◆ Given task:
Format every line of the material below as a Markdown table with the columns Row and Line, numbering the rows and skipping blank lines.

◆ A run of records:
-------

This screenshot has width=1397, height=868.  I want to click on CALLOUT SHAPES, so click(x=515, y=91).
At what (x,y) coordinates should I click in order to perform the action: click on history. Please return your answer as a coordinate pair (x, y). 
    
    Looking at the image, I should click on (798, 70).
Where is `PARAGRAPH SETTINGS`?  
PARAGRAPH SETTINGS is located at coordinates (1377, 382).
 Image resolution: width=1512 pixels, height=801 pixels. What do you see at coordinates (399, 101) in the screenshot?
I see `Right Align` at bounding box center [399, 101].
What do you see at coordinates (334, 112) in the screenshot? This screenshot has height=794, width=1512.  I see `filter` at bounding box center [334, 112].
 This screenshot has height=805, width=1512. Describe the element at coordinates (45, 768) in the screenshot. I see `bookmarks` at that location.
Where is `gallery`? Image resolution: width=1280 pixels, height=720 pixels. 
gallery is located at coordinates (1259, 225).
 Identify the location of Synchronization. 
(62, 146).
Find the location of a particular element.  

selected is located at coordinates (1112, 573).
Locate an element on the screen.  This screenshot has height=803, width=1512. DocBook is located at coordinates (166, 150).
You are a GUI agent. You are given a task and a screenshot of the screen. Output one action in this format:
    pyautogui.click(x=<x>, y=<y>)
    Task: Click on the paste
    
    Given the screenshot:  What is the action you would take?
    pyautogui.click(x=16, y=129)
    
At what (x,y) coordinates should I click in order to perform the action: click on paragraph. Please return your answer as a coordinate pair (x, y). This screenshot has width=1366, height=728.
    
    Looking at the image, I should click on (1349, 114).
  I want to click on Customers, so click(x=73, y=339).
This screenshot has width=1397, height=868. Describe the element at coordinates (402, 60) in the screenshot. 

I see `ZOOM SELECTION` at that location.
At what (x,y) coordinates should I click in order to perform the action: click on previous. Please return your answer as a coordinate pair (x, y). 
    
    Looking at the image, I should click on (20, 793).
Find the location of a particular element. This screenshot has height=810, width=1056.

-------

◆ Exercise solution:
| Row | Line |
|---|---|
| 1 | This screenshot has width=1397, height=868.  I want to click on CALLOUT SHAPES, so click(x=515, y=91). |
| 2 | At what (x,y) coordinates should I click in order to perform the action: click on history. Please return your answer as a coordinate pair (x, y).  |
| 3 |     Looking at the image, I should click on (798, 70). |
| 4 | Where is `PARAGRAPH SETTINGS`?   |
| 5 | PARAGRAPH SETTINGS is located at coordinates (1377, 382). |
| 6 |  Image resolution: width=1512 pixels, height=801 pixels. What do you see at coordinates (399, 101) in the screenshot? |
| 7 | I see `Right Align` at bounding box center [399, 101]. |
| 8 | What do you see at coordinates (334, 112) in the screenshot? This screenshot has height=794, width=1512.  I see `filter` at bounding box center [334, 112]. |
| 9 |  This screenshot has height=805, width=1512. Describe the element at coordinates (45, 768) in the screenshot. I see `bookmarks` at that location. |
| 10 | Where is `gallery`? Image resolution: width=1280 pixels, height=720 pixels.  |
| 11 | gallery is located at coordinates (1259, 225). |
| 12 |  Identify the location of Synchronization.  |
| 13 | (62, 146). |
| 14 | Find the location of a particular element.   |
| 15 | selected is located at coordinates (1112, 573). |
| 16 | Locate an element on the screen.  This screenshot has height=803, width=1512. DocBook is located at coordinates (166, 150). |
| 17 | You are a GUI agent. You are given a task and a screenshot of the screen. Output one action in this format: |
| 18 |     pyautogui.click(x=<x>, y=<y>) |
| 19 |     Task: Click on the paste |
| 20 |     Given the screenshot:  What is the action you would take? |
| 21 |     pyautogui.click(x=16, y=129) |
| 22 | At what (x,y) coordinates should I click in order to perform the action: click on paragraph. Please return your answer as a coordinate pair (x, y). This screenshot has width=1366, height=728. |
| 23 |     Looking at the image, I should click on (1349, 114). |
| 24 |   I want to click on Customers, so click(x=73, y=339). |
| 25 | This screenshot has width=1397, height=868. Describe the element at coordinates (402, 60) in the screenshot.  |
| 26 | I see `ZOOM SELECTION` at that location. |
| 27 | At what (x,y) coordinates should I click in order to perform the action: click on previous. Please return your answer as a coordinate pair (x, y).  |
| 28 |     Looking at the image, I should click on (20, 793). |
| 29 | Find the location of a particular element. This screenshot has height=810, width=1056. |